- Description of the task
Shift every answer coordinate in the records below by -96, and reproduce the lines with their requests included. Begin at the first line of the records and stop after the line that contains "pyautogui.click(x=235, y=116)", omitting the pictures.

[Start]

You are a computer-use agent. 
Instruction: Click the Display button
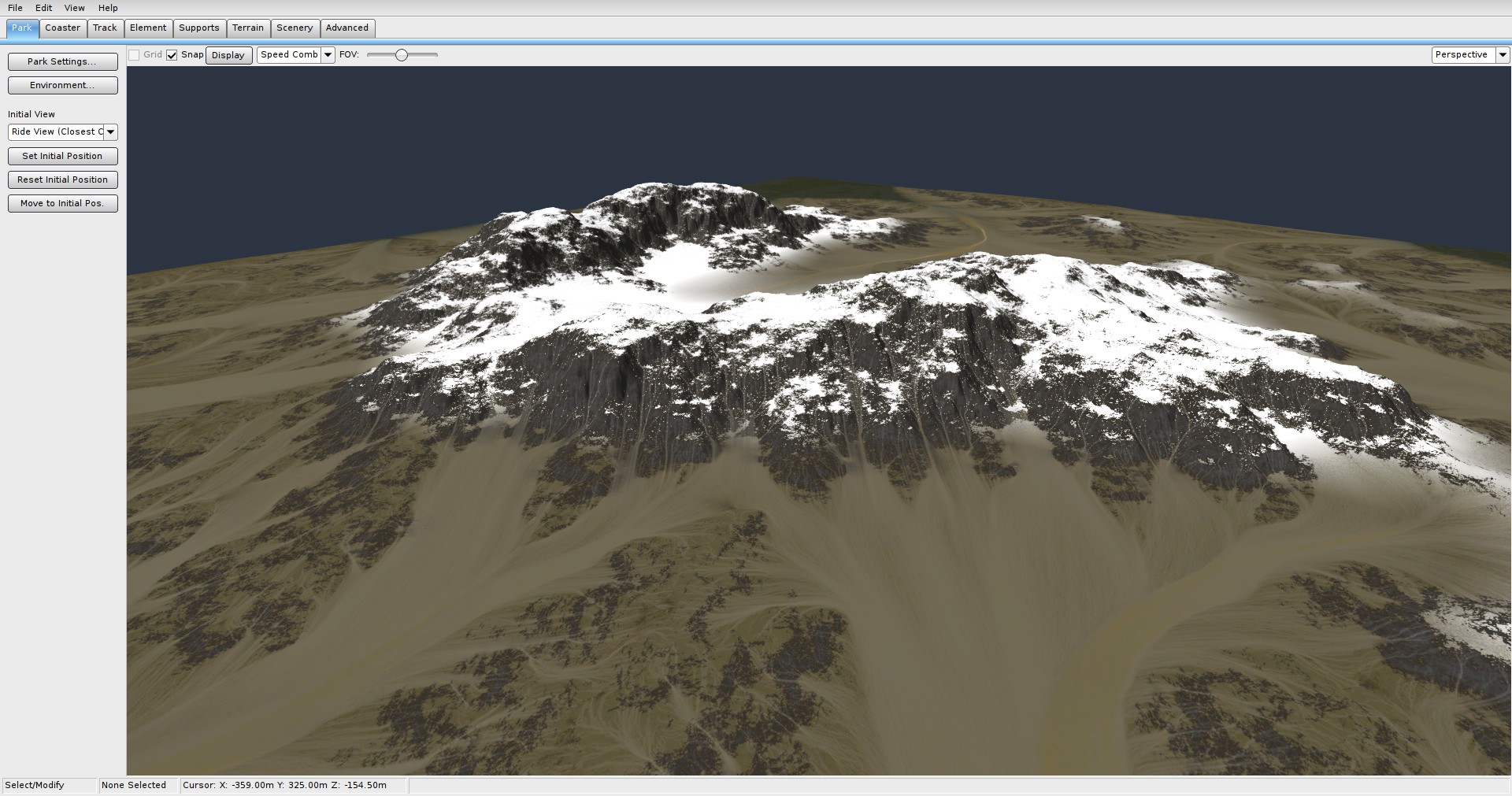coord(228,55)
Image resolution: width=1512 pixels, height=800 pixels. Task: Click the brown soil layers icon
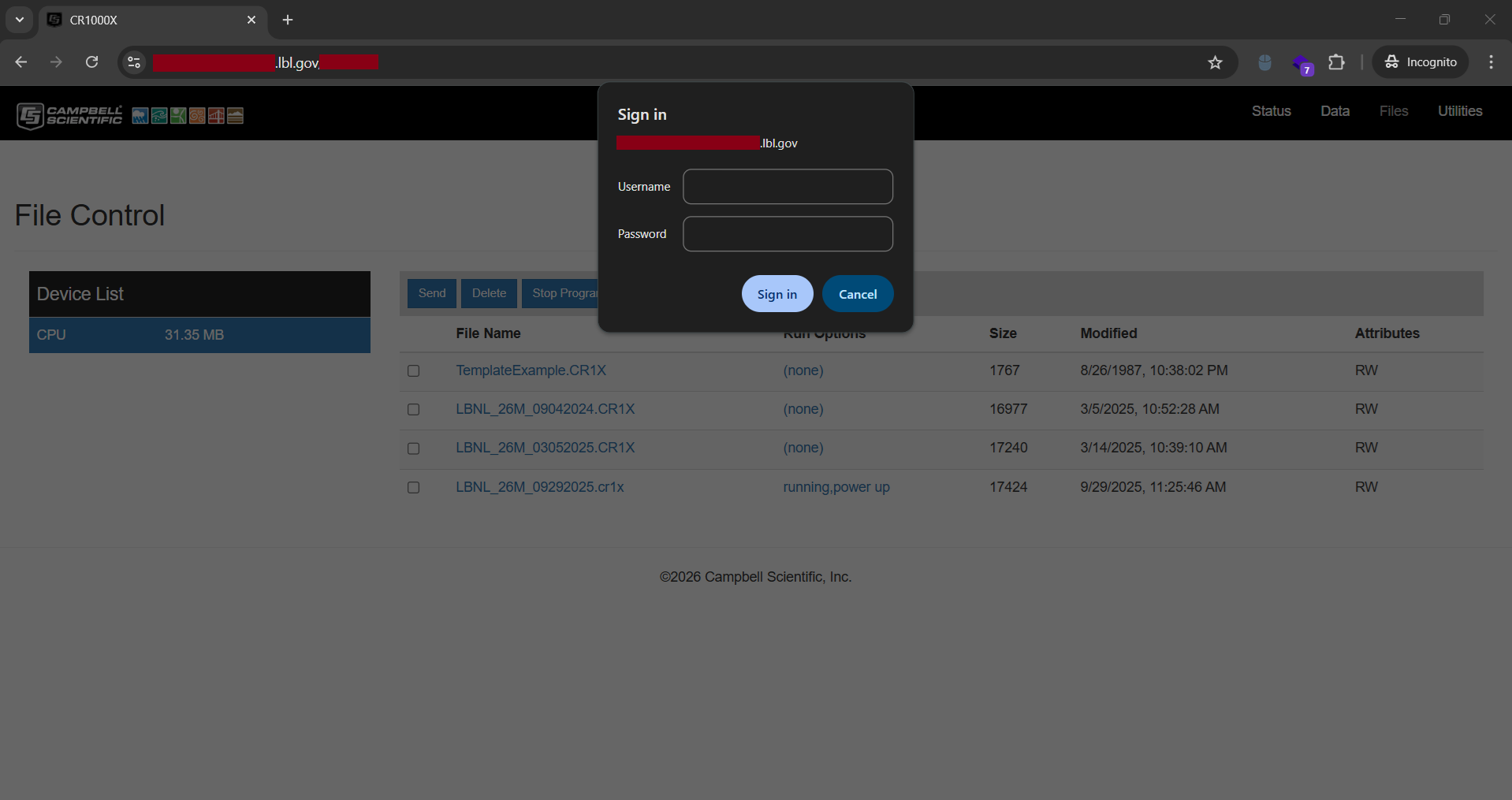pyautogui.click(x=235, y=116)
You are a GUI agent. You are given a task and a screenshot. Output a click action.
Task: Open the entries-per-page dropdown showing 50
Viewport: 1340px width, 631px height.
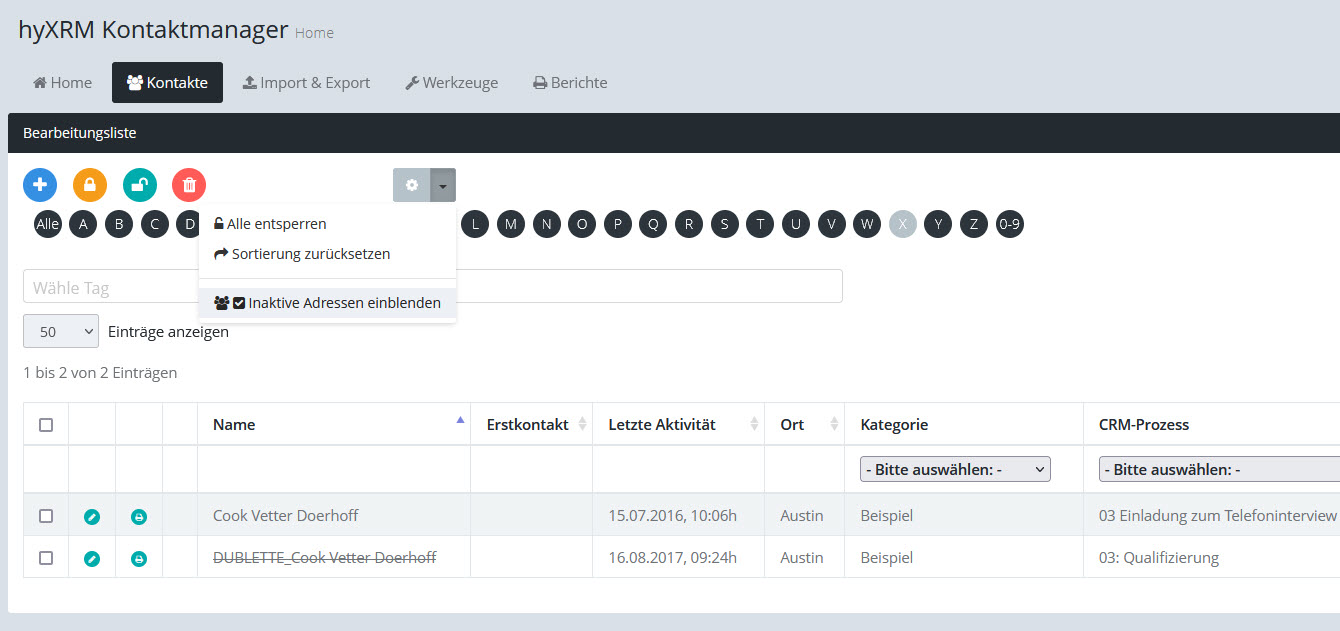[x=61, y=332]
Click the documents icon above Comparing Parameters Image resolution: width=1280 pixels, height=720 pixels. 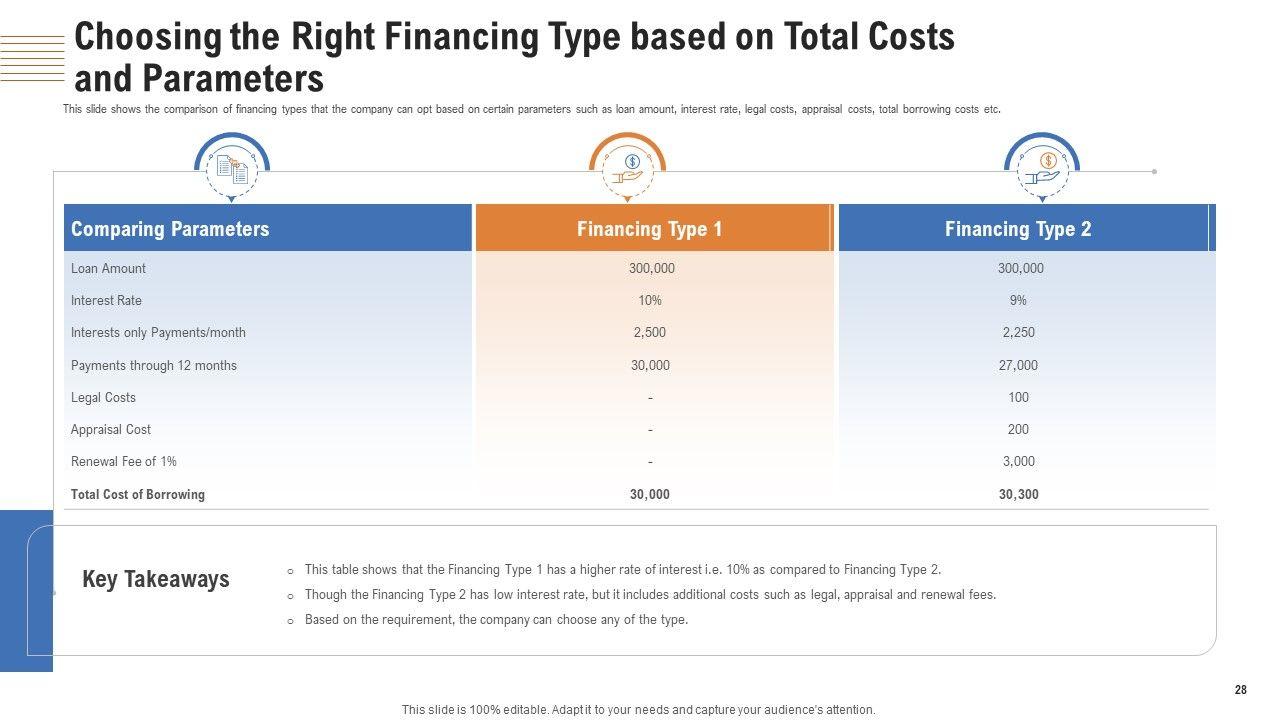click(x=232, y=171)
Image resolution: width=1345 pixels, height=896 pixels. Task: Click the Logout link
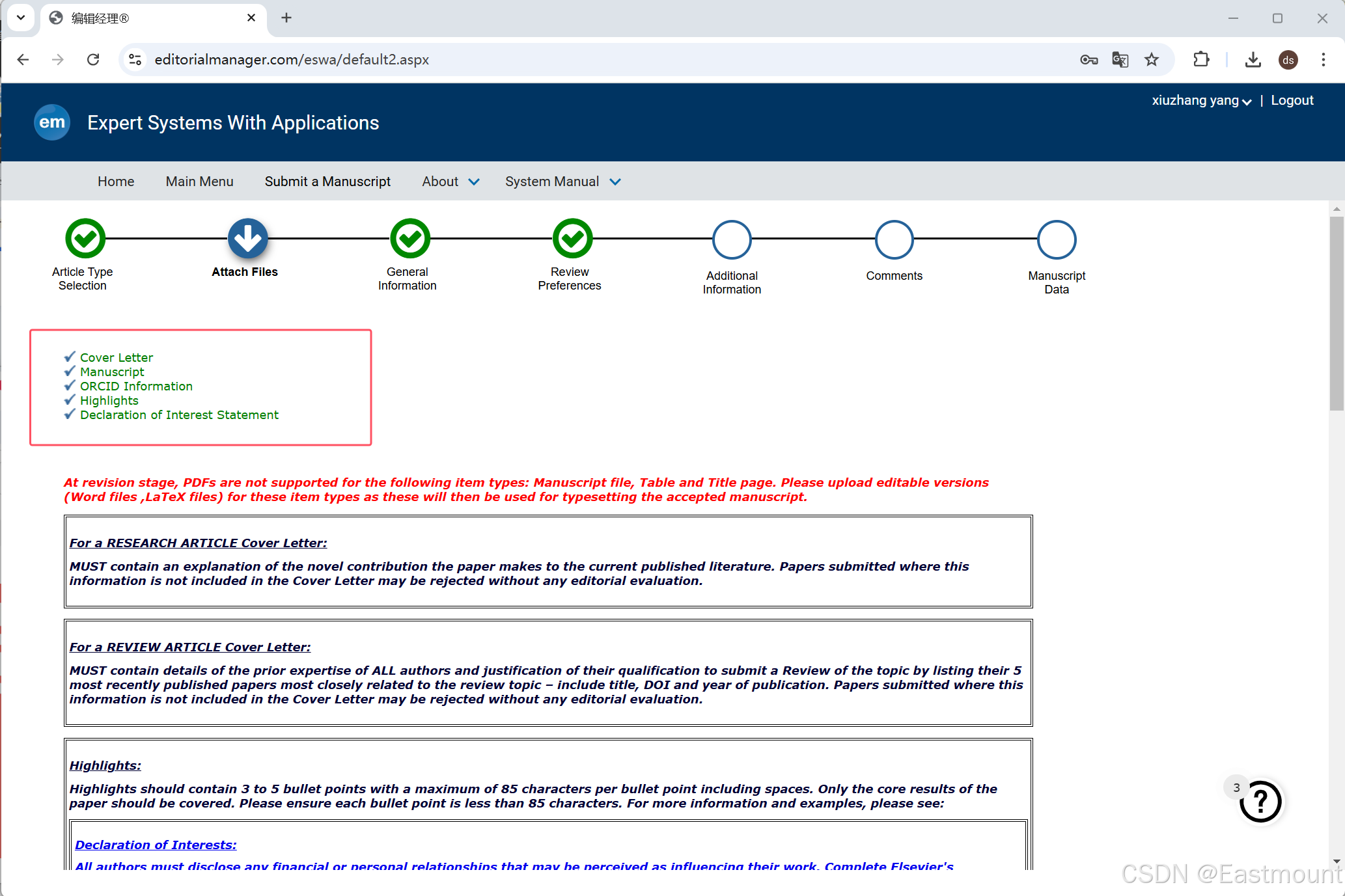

[End]

- Correct answer
You are a computer-use agent. 
Instruction: Click the Display button
coord(132,-41)
Image resolution: width=1512 pixels, height=800 pixels. Task: Click the brown soil layers icon
pyautogui.click(x=139, y=20)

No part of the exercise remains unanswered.